Short exercise -> Reproduce the lines starting at the one containing "Describe the element at coordinates (911, 149)" and ending at the one containing "magnifying glass icon", substituting "screen capture" for every occurrence of "screenshot" and leaving everything else unchanged.
╔══
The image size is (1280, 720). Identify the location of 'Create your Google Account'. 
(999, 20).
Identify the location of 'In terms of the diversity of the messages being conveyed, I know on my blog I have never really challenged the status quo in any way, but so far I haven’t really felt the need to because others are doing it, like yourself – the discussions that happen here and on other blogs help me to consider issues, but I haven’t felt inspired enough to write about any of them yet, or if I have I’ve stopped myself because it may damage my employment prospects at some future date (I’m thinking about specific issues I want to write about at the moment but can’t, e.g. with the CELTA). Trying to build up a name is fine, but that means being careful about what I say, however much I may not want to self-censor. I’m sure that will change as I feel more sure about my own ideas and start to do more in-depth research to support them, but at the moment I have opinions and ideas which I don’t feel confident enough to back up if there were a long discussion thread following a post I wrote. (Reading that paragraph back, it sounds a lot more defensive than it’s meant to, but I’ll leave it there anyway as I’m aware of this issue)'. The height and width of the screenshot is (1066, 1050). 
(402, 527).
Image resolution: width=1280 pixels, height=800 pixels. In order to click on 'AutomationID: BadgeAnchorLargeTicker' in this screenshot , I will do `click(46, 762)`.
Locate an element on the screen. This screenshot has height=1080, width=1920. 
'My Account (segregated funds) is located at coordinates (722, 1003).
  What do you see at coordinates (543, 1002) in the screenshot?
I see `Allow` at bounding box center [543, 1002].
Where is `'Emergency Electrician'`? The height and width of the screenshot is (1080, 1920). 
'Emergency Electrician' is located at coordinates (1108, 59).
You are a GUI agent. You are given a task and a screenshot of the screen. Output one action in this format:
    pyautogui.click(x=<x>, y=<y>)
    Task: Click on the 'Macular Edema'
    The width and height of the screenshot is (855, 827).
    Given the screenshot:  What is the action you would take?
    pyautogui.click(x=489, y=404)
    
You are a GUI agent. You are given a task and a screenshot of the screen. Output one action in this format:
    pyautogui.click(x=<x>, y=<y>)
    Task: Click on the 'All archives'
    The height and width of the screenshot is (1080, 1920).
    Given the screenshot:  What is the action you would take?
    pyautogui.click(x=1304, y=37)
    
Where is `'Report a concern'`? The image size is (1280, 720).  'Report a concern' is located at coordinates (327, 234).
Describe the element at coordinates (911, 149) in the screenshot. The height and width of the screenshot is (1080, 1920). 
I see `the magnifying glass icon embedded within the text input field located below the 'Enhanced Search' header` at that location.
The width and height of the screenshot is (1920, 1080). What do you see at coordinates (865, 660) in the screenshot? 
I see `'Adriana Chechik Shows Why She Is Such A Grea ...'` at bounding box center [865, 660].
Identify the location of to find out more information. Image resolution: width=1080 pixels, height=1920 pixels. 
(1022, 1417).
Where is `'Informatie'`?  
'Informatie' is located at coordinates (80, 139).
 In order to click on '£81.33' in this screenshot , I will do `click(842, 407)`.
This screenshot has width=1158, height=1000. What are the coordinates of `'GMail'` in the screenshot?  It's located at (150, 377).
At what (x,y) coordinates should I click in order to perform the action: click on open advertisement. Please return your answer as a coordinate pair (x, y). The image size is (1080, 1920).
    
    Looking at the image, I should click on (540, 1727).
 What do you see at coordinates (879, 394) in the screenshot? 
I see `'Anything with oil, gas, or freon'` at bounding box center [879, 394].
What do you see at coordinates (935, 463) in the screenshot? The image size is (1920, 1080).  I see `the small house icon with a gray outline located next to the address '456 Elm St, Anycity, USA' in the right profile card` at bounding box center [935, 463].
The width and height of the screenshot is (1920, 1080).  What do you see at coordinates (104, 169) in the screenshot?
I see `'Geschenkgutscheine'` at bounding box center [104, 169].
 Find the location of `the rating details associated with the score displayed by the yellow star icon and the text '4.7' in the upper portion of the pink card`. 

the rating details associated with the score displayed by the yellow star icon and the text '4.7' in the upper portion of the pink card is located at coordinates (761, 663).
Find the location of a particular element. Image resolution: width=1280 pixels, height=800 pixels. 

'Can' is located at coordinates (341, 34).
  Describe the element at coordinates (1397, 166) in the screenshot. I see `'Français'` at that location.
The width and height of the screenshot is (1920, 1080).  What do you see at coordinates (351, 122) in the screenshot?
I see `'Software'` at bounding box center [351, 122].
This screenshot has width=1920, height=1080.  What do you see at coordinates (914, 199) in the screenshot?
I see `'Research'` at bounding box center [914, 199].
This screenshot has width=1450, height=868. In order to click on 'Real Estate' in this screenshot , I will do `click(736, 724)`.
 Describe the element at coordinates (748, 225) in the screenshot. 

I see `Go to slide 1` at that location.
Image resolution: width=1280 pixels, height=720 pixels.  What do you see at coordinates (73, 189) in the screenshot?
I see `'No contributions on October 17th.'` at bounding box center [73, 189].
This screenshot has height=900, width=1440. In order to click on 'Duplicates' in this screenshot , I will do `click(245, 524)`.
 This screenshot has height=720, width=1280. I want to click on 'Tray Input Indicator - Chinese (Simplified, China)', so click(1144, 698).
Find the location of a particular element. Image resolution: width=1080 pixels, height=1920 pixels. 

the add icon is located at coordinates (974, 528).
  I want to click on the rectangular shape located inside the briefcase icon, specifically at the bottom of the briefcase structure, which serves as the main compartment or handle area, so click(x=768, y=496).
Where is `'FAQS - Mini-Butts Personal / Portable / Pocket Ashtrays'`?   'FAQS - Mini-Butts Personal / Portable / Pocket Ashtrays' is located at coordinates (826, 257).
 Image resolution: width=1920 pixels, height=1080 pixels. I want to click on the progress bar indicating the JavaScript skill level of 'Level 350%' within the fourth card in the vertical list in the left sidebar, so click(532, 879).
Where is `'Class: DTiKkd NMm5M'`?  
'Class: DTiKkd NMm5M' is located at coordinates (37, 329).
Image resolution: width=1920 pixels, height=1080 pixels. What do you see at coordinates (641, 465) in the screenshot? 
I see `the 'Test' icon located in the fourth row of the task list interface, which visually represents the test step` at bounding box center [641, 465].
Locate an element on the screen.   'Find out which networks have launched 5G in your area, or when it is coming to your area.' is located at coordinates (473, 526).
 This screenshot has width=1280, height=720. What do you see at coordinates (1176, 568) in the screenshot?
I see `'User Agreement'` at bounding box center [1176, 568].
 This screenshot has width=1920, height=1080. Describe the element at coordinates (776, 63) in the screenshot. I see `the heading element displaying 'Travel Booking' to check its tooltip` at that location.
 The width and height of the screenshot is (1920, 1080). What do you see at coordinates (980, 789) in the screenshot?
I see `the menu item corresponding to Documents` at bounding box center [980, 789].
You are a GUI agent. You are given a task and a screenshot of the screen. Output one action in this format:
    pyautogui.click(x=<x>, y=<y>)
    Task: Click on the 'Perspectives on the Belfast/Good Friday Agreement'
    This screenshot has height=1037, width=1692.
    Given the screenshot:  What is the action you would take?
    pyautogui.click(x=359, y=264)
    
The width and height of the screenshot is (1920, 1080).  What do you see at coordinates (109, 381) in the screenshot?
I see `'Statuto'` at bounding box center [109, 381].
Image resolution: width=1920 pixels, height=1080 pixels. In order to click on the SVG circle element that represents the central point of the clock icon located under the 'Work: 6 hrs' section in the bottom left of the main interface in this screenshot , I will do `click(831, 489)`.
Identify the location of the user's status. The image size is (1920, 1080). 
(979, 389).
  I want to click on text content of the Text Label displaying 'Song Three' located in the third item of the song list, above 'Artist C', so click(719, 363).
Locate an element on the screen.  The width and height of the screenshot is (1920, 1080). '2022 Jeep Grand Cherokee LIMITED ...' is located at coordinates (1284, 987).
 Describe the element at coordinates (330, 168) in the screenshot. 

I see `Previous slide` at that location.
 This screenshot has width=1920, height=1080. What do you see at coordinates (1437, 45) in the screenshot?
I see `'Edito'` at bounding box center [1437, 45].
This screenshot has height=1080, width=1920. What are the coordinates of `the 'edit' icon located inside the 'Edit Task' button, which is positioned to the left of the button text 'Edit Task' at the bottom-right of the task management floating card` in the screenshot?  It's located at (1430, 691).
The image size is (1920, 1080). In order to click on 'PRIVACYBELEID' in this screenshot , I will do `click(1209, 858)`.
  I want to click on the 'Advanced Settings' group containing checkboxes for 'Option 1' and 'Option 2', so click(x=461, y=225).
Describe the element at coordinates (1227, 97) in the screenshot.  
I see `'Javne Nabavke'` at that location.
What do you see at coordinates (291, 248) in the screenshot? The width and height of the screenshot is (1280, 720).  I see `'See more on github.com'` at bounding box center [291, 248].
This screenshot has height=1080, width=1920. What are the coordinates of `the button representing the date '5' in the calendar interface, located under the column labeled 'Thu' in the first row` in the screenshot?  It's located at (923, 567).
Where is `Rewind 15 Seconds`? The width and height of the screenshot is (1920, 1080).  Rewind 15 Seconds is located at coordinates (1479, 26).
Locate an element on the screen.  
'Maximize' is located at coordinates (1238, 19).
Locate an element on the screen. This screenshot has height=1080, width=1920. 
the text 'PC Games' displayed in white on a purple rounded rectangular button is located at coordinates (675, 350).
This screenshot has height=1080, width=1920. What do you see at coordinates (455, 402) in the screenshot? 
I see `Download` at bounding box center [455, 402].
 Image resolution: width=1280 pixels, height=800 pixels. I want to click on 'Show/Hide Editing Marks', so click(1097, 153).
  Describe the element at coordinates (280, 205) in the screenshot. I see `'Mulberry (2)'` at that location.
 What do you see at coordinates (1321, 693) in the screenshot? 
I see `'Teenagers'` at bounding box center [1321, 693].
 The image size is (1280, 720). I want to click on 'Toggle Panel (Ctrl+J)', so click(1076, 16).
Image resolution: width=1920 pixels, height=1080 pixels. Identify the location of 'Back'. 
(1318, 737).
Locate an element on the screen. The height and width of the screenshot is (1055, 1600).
╚══
Worked solution ->
Describe the element at coordinates (911, 149) in the screen capture. The height and width of the screen capture is (1080, 1920). 
I see `the magnifying glass icon embedded within the text input field located below the 'Enhanced Search' header` at that location.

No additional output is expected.